*Exercise directions*
In your answer, set down the records below exactly as they stand, omitting pictures.

Records supplied START

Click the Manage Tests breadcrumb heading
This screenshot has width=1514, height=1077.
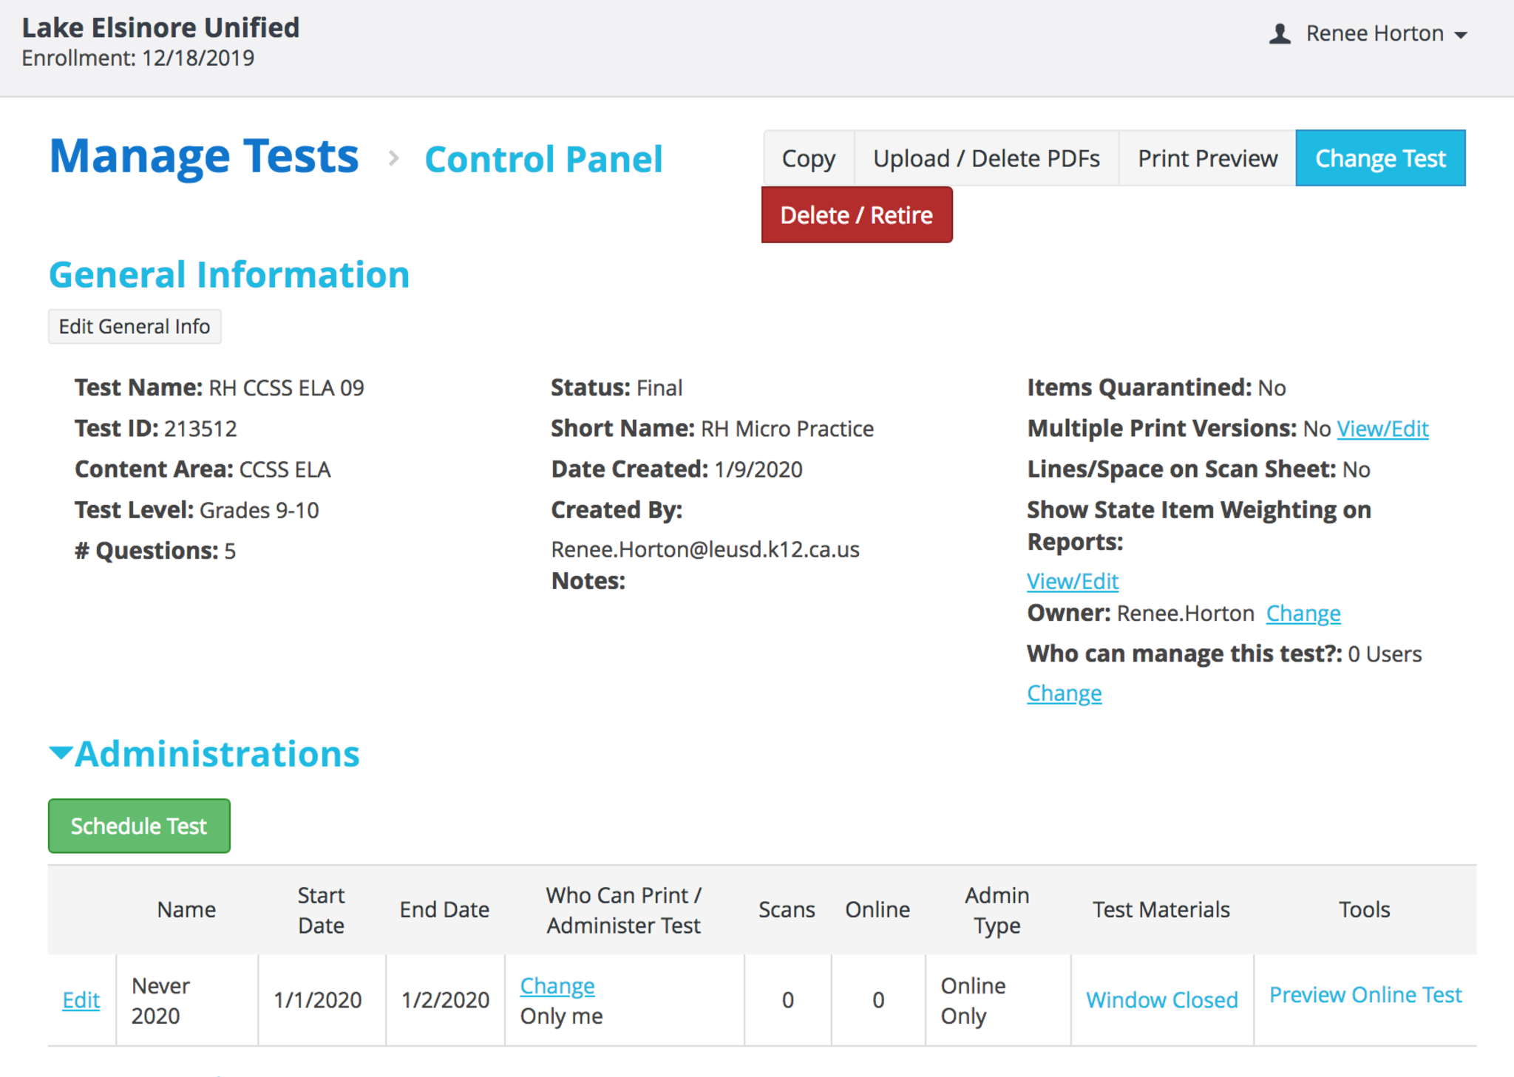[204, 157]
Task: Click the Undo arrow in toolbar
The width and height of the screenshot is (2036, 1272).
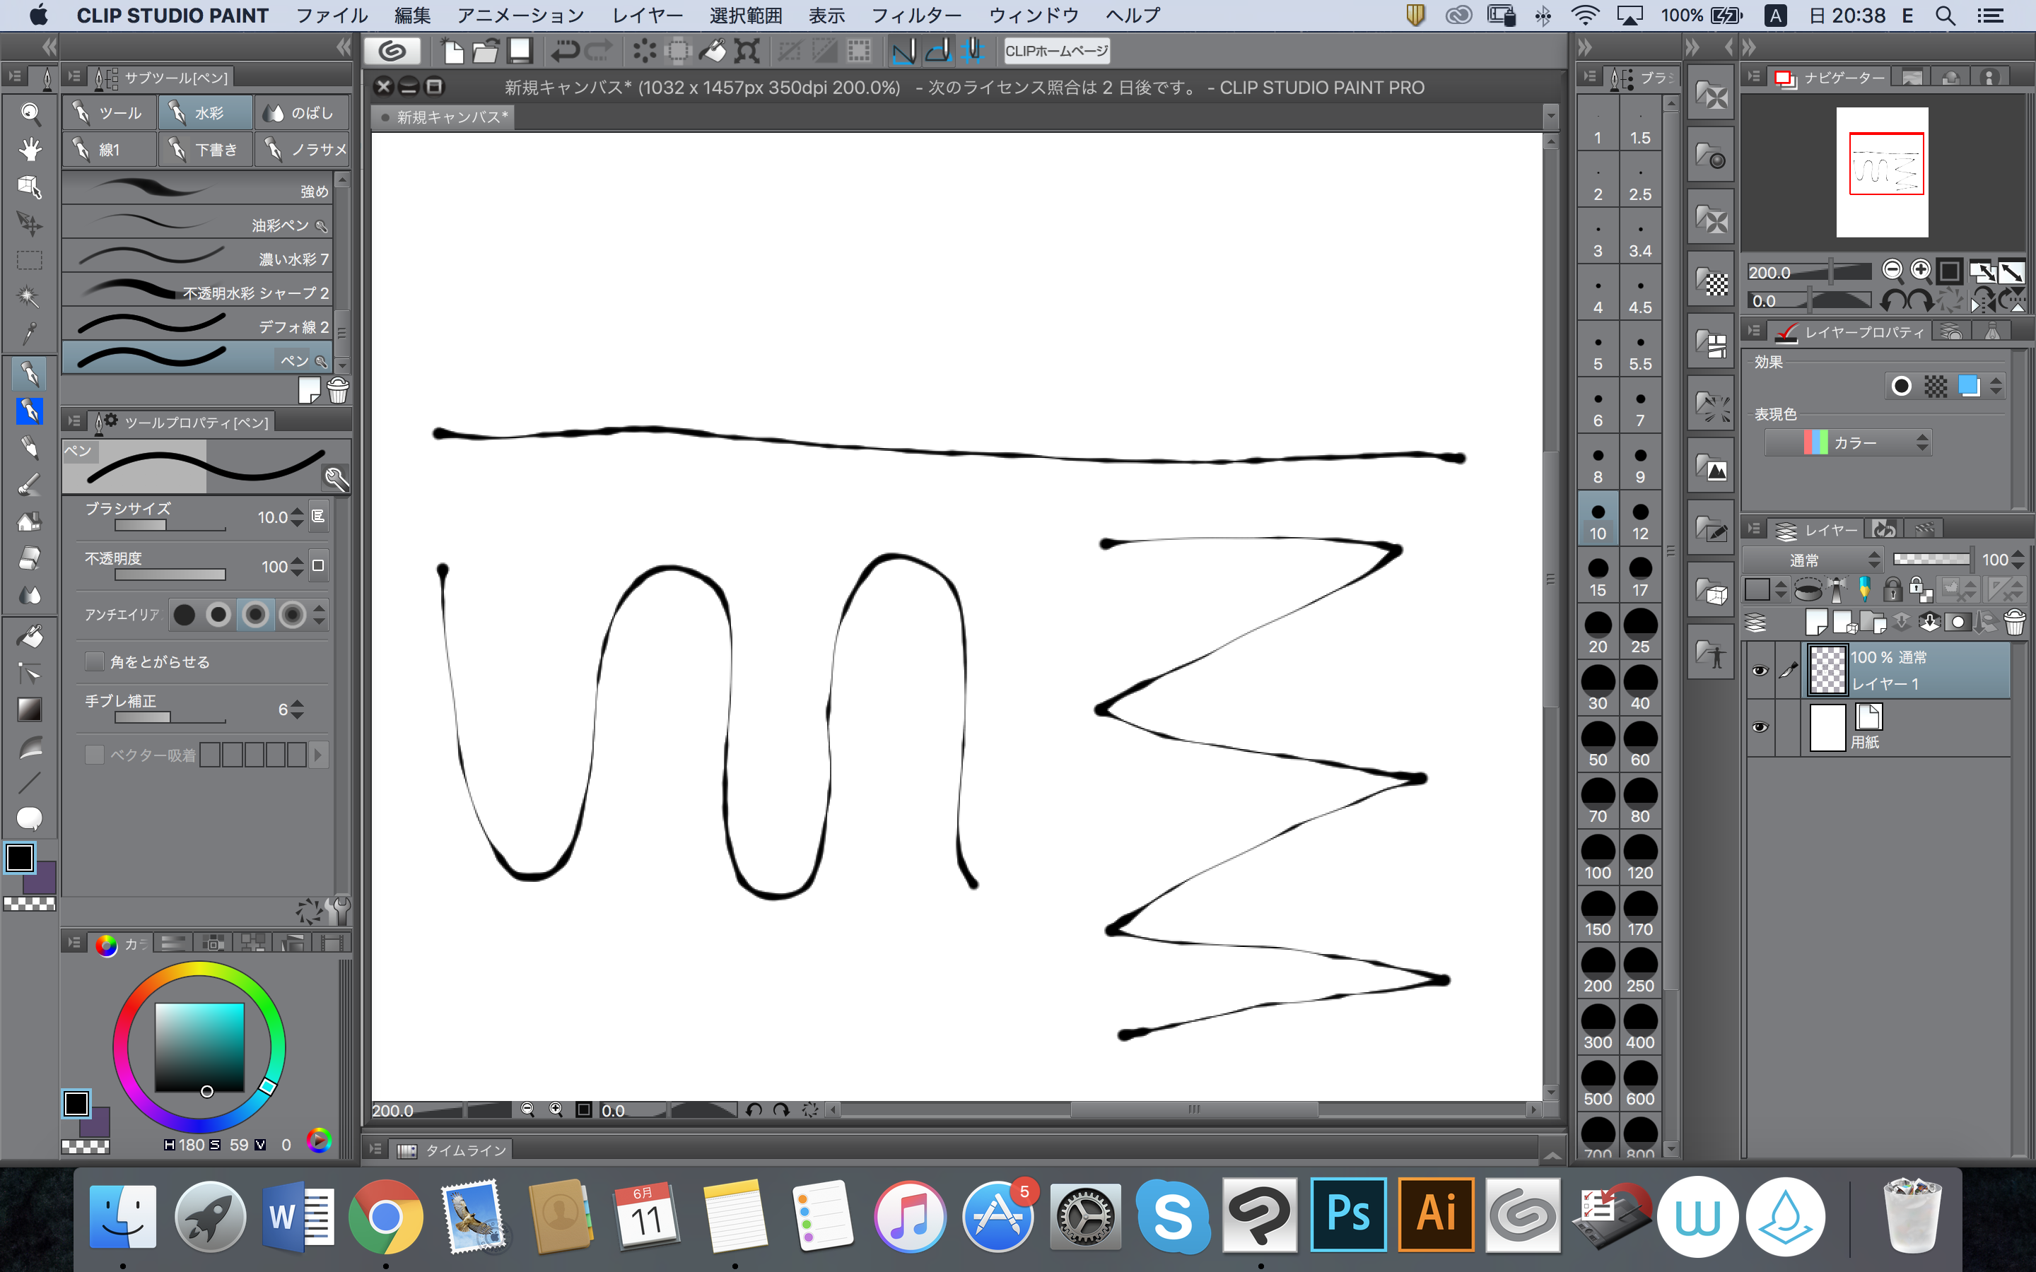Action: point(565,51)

Records supplied END

*Worked solution*
Click the Manage Tests breadcrumb heading
This screenshot has width=1514, height=1077.
[204, 157]
Task: Click the Undo arrow in toolbar
The width and height of the screenshot is (2036, 1272).
Action: point(565,51)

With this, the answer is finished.